**Data items**
= = = = =

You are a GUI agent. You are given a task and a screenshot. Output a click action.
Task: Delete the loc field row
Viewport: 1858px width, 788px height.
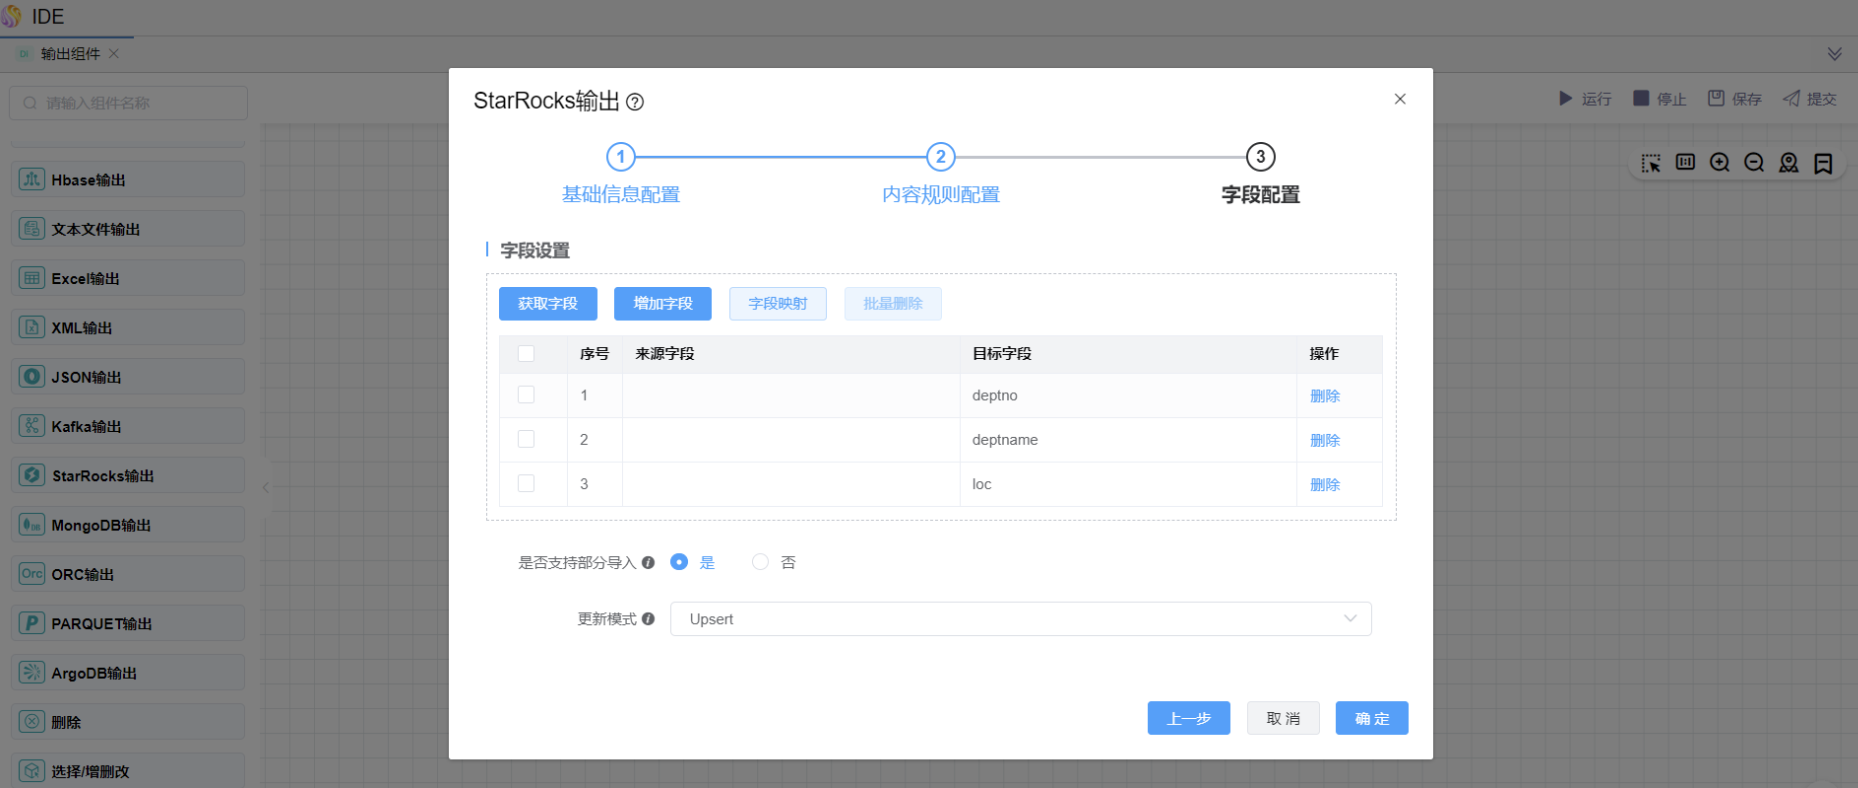click(1324, 484)
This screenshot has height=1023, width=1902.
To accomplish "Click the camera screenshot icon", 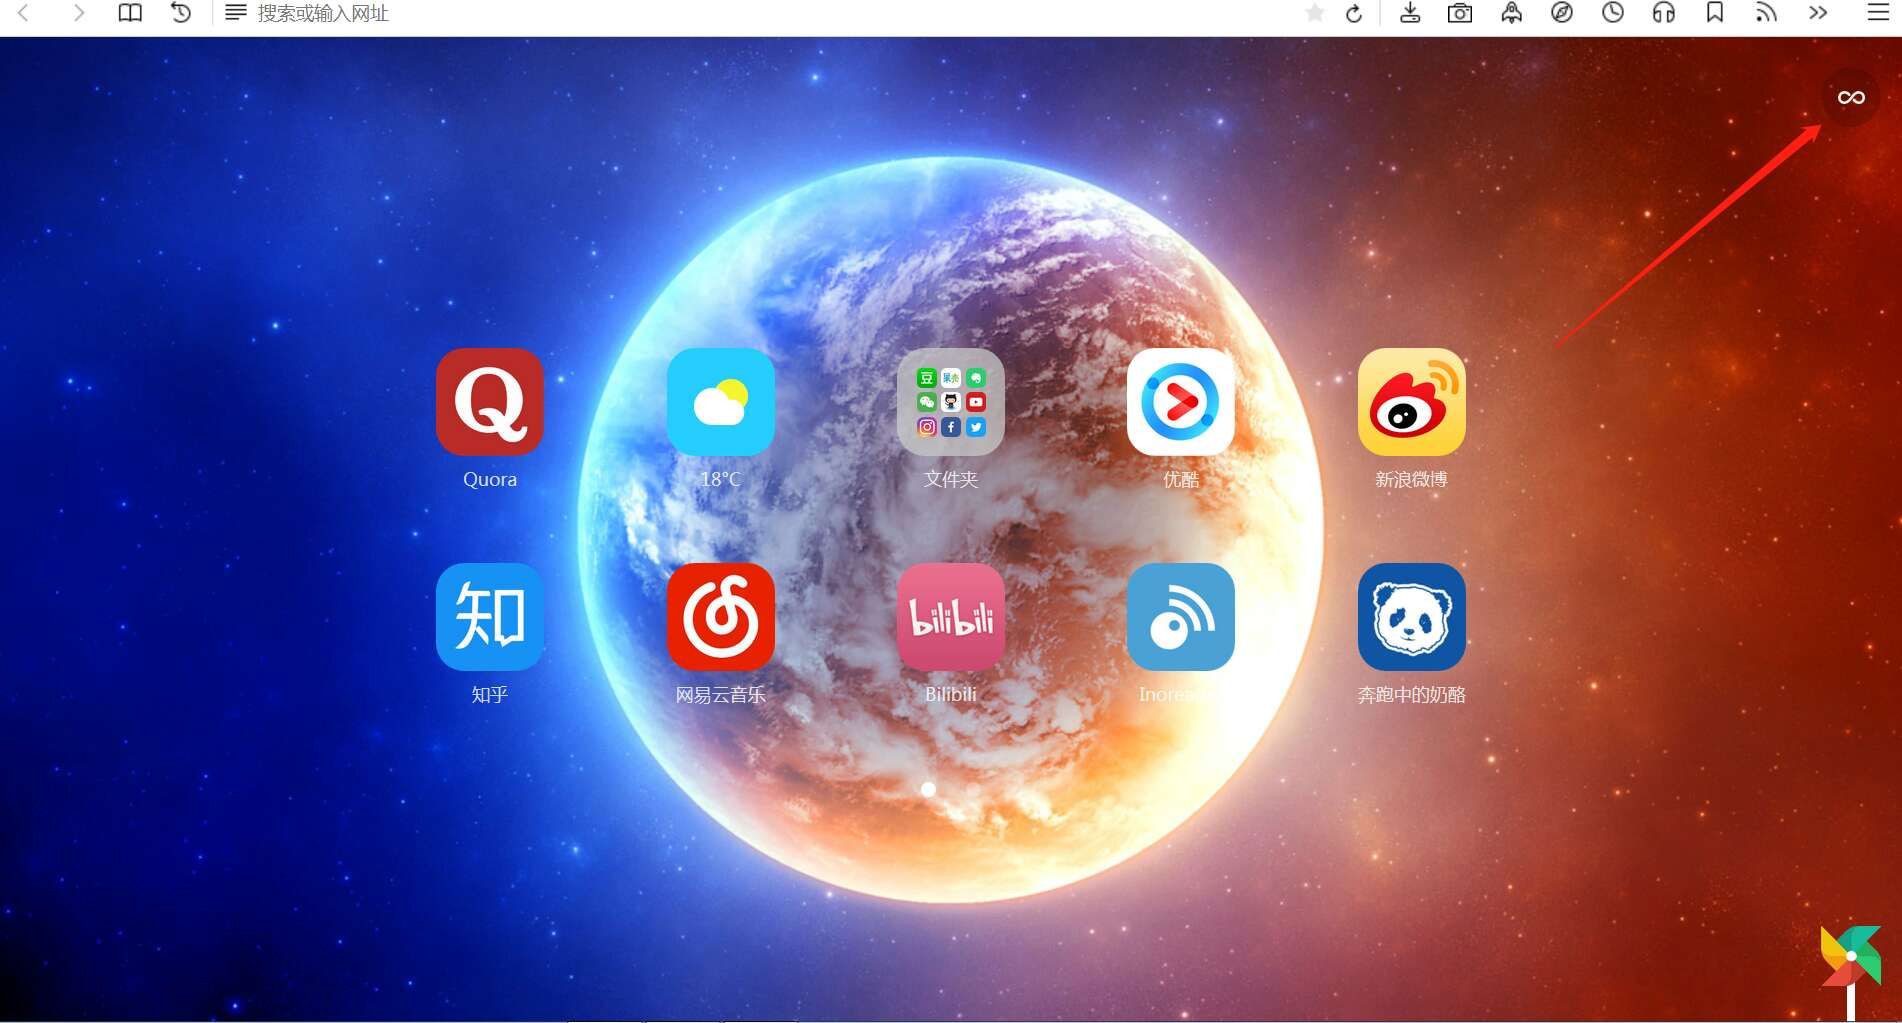I will (1459, 13).
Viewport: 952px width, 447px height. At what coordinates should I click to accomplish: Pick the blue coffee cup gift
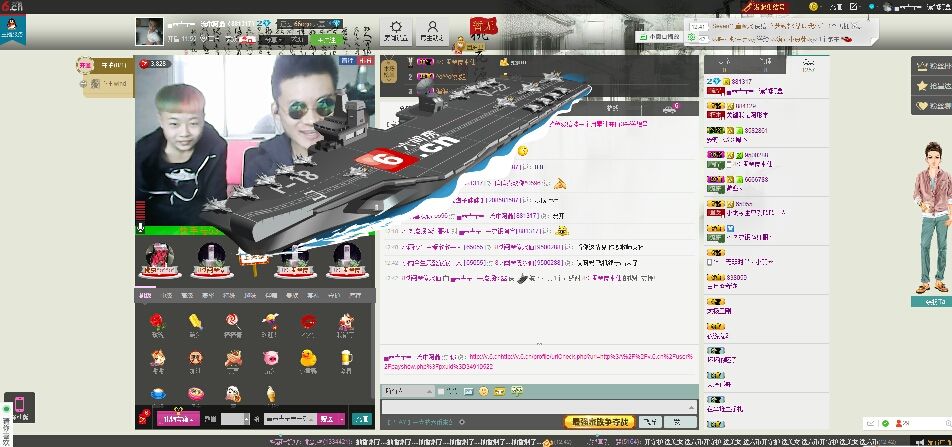pyautogui.click(x=157, y=392)
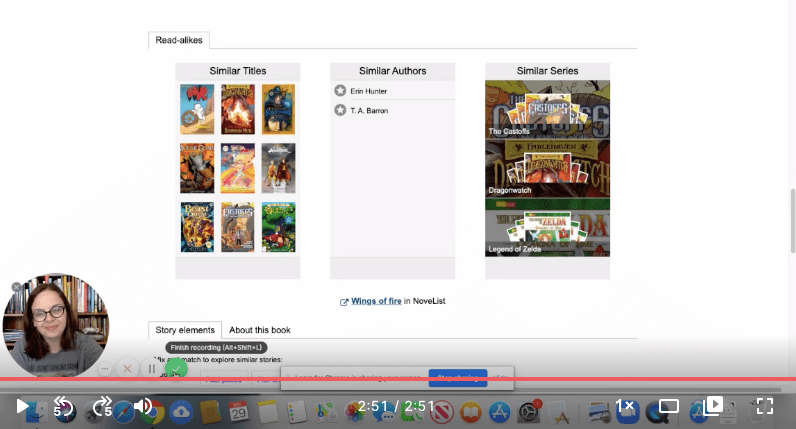The image size is (796, 429).
Task: Open playback speed 1× menu
Action: click(624, 406)
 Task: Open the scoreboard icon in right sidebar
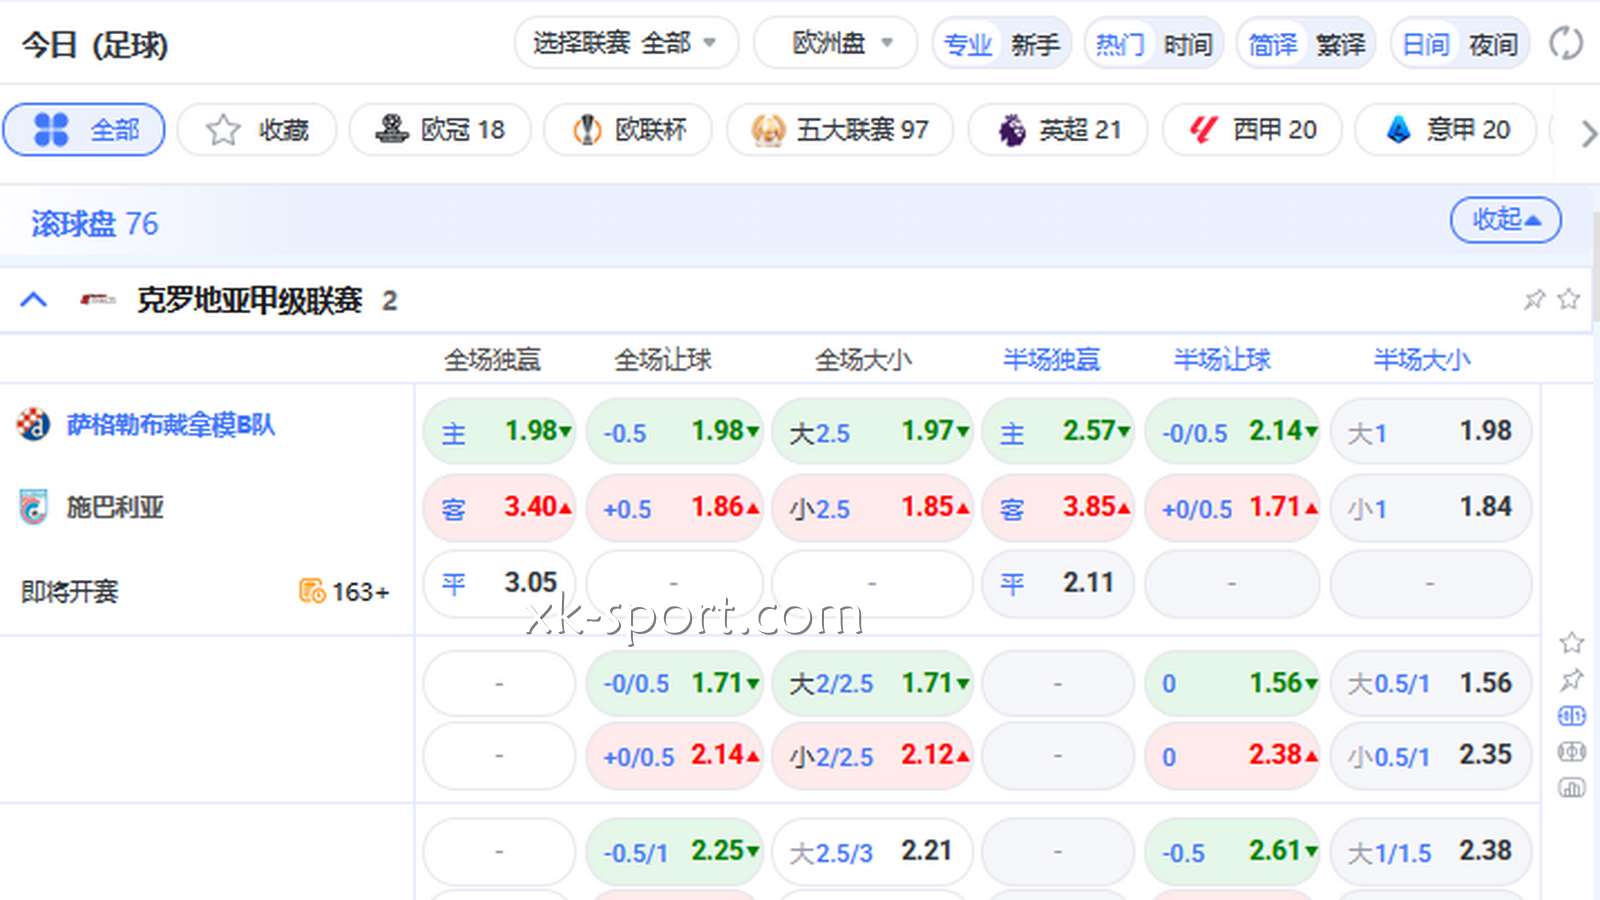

= = = = =

**EXERCISE**
Rewrite the rows in the stretch from the one containing "Viewport: 952px width, 447px" through the end of the rows, changing "blue" to "red" and leaving everything else unchanged. Leave the pictures out.

**SOLUTION TO THIS EXERCISE**
Viewport: 952px width, 447px height. At what coordinates should I click to accomplish: Pick the red coffee cup gift
pyautogui.click(x=157, y=392)
The image size is (796, 429).
Task: Open playback speed 1× menu
Action: click(624, 406)
 Task: Open the scoreboard icon in right sidebar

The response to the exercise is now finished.